Parquet Writer: Add support for Path type

Hi,

I notiuced that the Parquet writer does not support the path type. Can you consider that when working on the general path support in Knime nodes please?

ERROR Parquet Writer       3:1958:0:1989 Execute failed: Output type mapping is missing for column:
Output Location (Path)

Best
Mike

Hi Mike,

do I understand you correctly that you want to write a path column to a Parquet file? If that is the case what is the use case for this? Would you want to work with the Parquet file also outside of KNIME?

The problem with this is how we would represent the proprietary KNIME path type in Parquet so that it can be processed with other tools. Internally the path consists of the following three parts:

  1. Category e.g. local or connected
  2. (Optional) specifier e.g. amazon-s3:eu-west-1
  3. Path e.g. /home/user/file 1.csv

I would suggest to either use the Path to String node or for more flexibility the Path to URI node (which allows you to select the URI format) and then the URI to String node.

Bye
Tobias

2 Likes

Hi @tobias.koetter,

my primary intent is less about transferring data, as I too see little value in app specific data types being made available to other apps, but in saving values temporarily in most efficient way. With efficient I mean:

  1. Less storage consumption usign compression
  2. No pre- and post processing required (Path > String > Write > Read > String > Path)

My current situation is that I process >1.500.000 JSON files, which I am distilling down to a usable structured data set, and the processing overhead of handling paths adds quite some time to an already lengthly process.

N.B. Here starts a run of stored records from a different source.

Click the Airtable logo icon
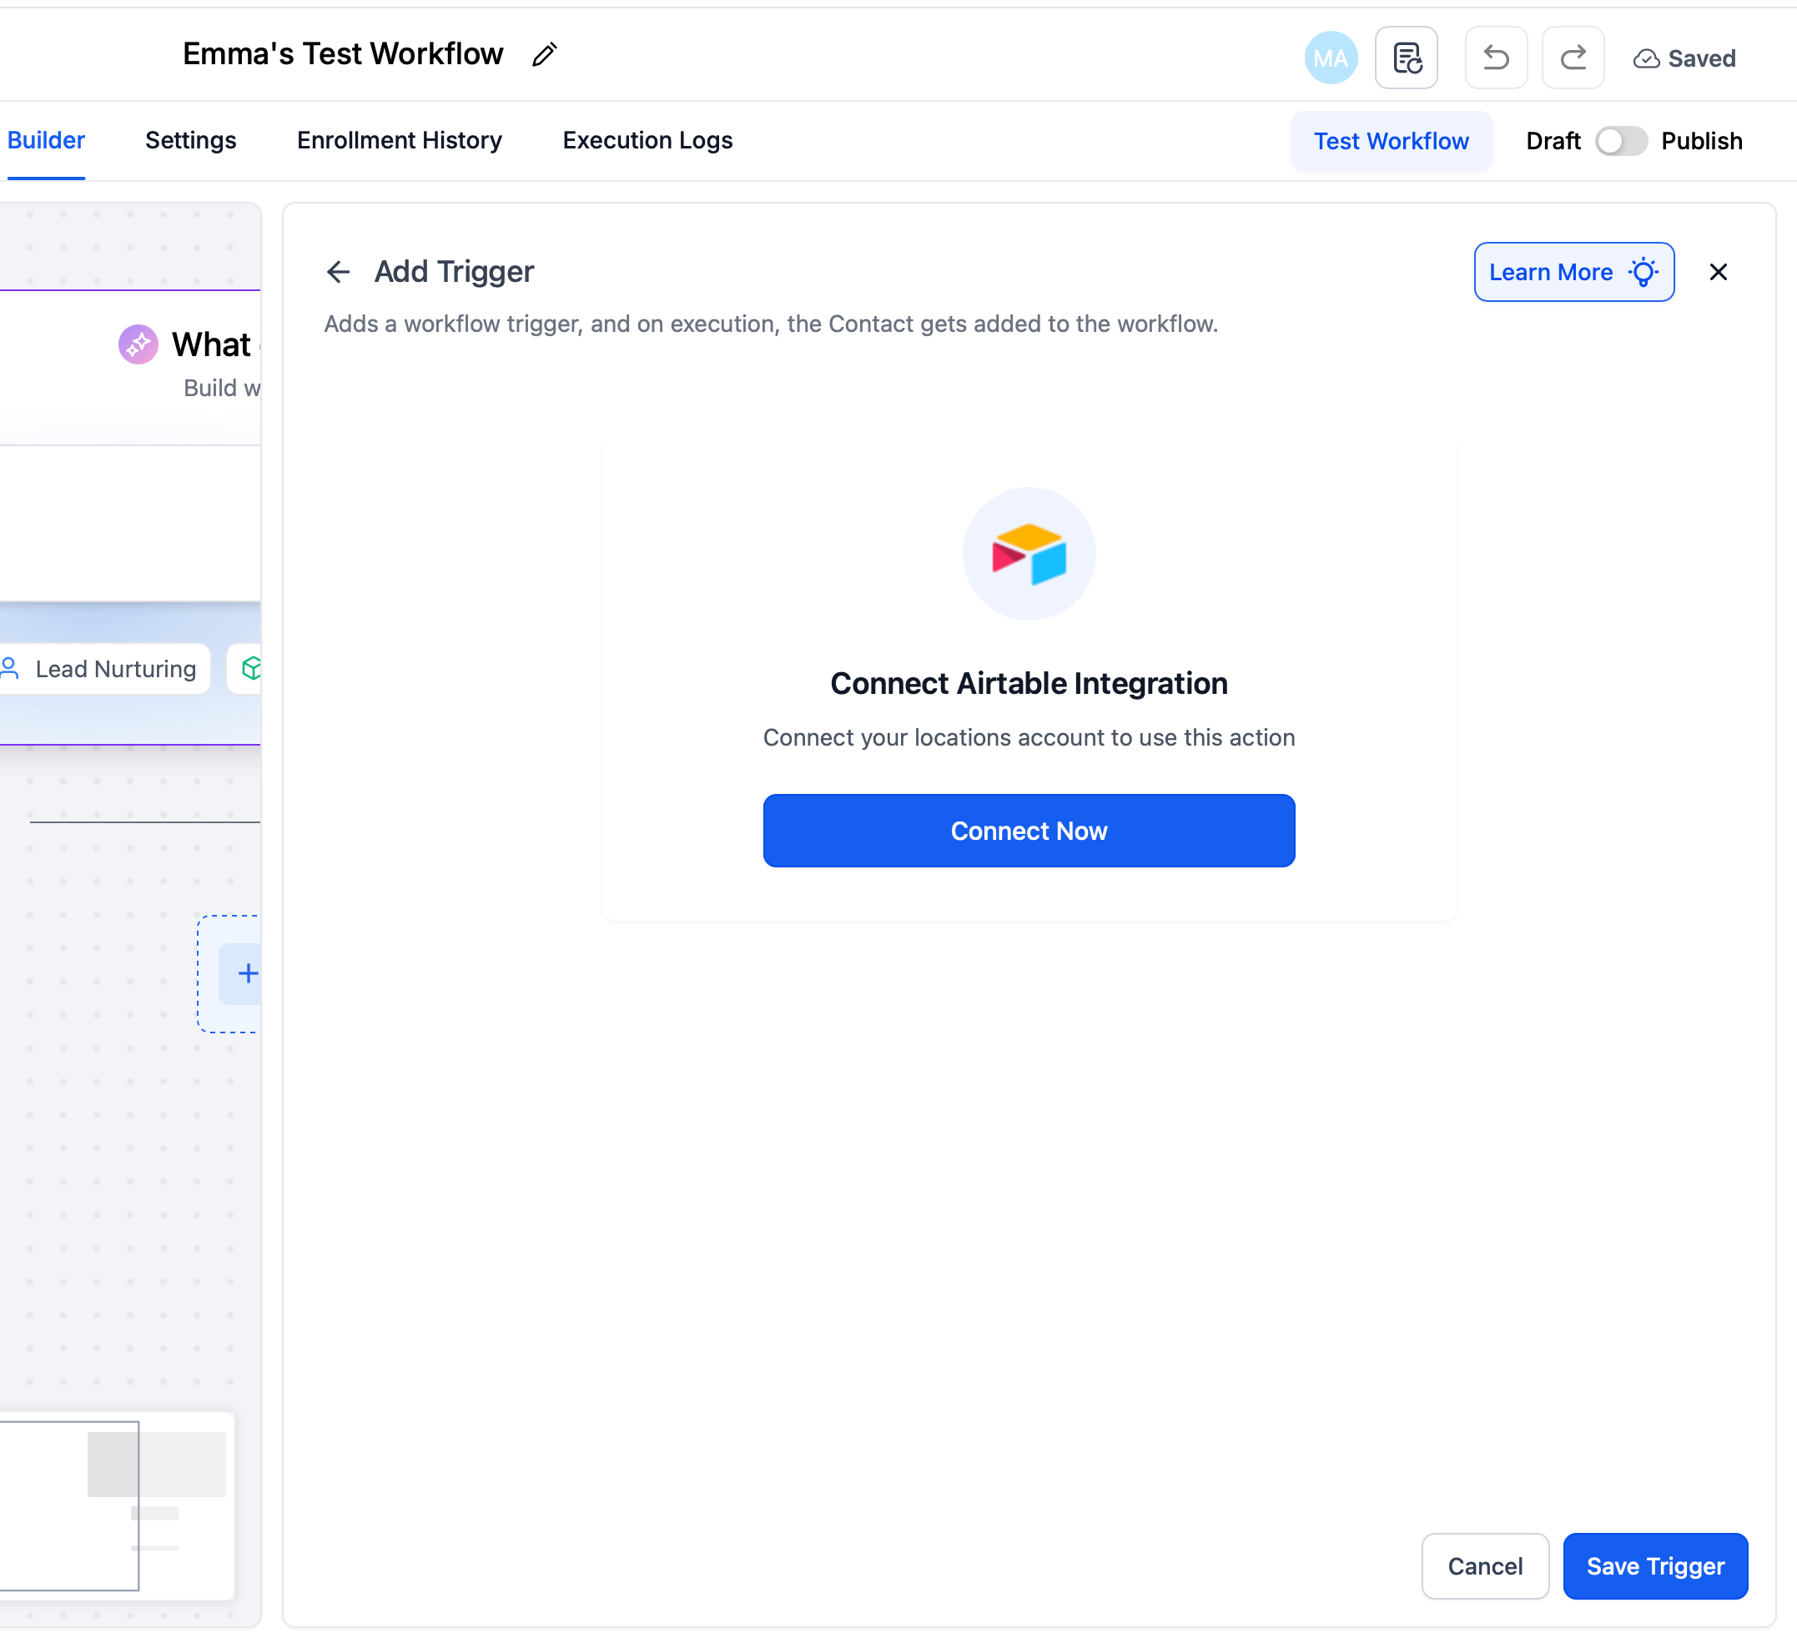This screenshot has width=1797, height=1648. [1028, 554]
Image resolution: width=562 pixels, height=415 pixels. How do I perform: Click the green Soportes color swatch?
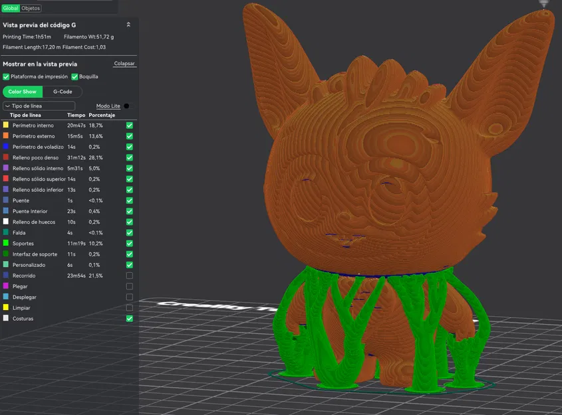(x=5, y=243)
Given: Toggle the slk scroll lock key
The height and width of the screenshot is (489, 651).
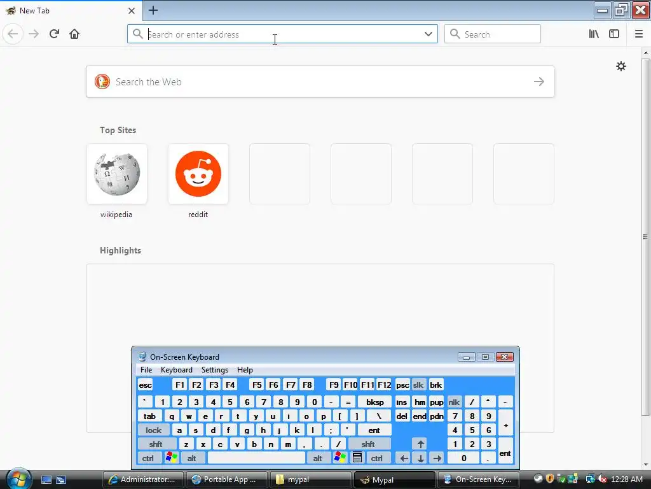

The JSON files contain a varying set of information so extracting the data into a structured format / DB is not directly possible.

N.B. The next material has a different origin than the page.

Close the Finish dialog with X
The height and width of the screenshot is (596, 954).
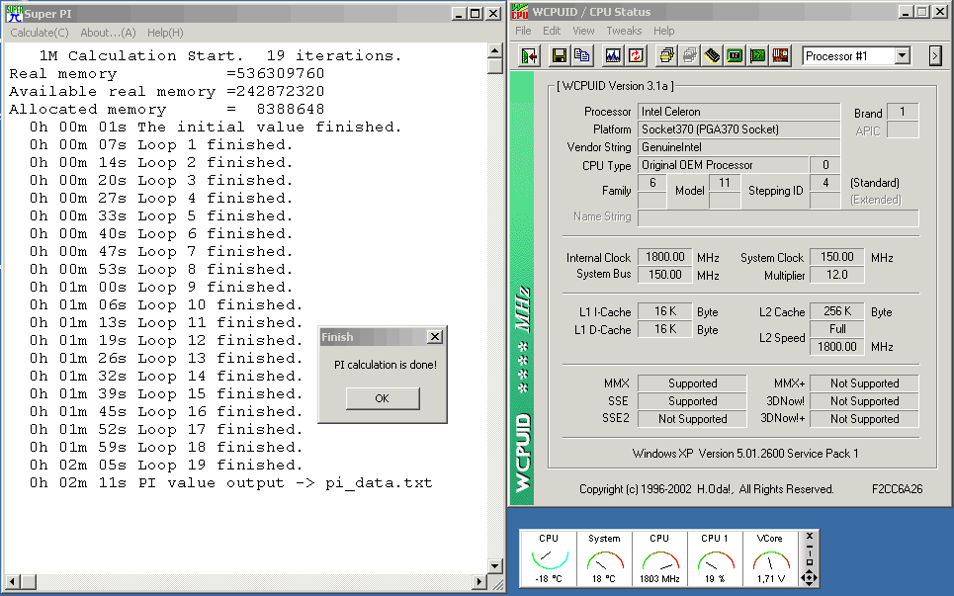pos(434,337)
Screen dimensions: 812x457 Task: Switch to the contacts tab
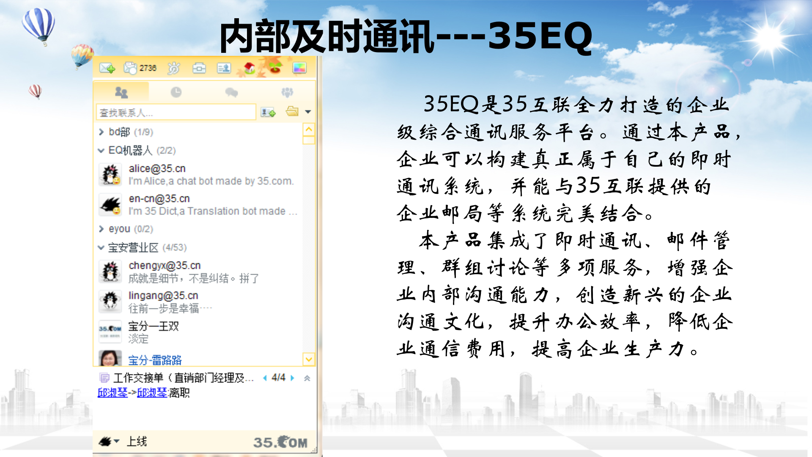tap(122, 91)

There is one more aspect, appending data to an existing file similar to CSV, but that is a different subject.

Best
Mike

@mwiegand I would assume that Parquet will not support a KNIME specific format like Path variable …

@mlauber71 you are right, I totally forgot this file format is not developed by Knime. Sorry for the commosion …

1 Like

What’s wrong with the KNIME table format for temporary storage? The Table Writer does not support append, sure, but its storage format is the KNIME table format, which is compressed as well.

Missing compression and some odd situations I reported presumably related to JSON resulting in file corruption respectively the inability of reading the file in that workflow (I know, odd and uspecific but real).

I suppose it was that topic (just for reference):

Though, you mentioned the table file type supports compression. I checked and it didn’t seem to be the case. Maybe because I created a collection (set) of a path column type?

image

Best
Mike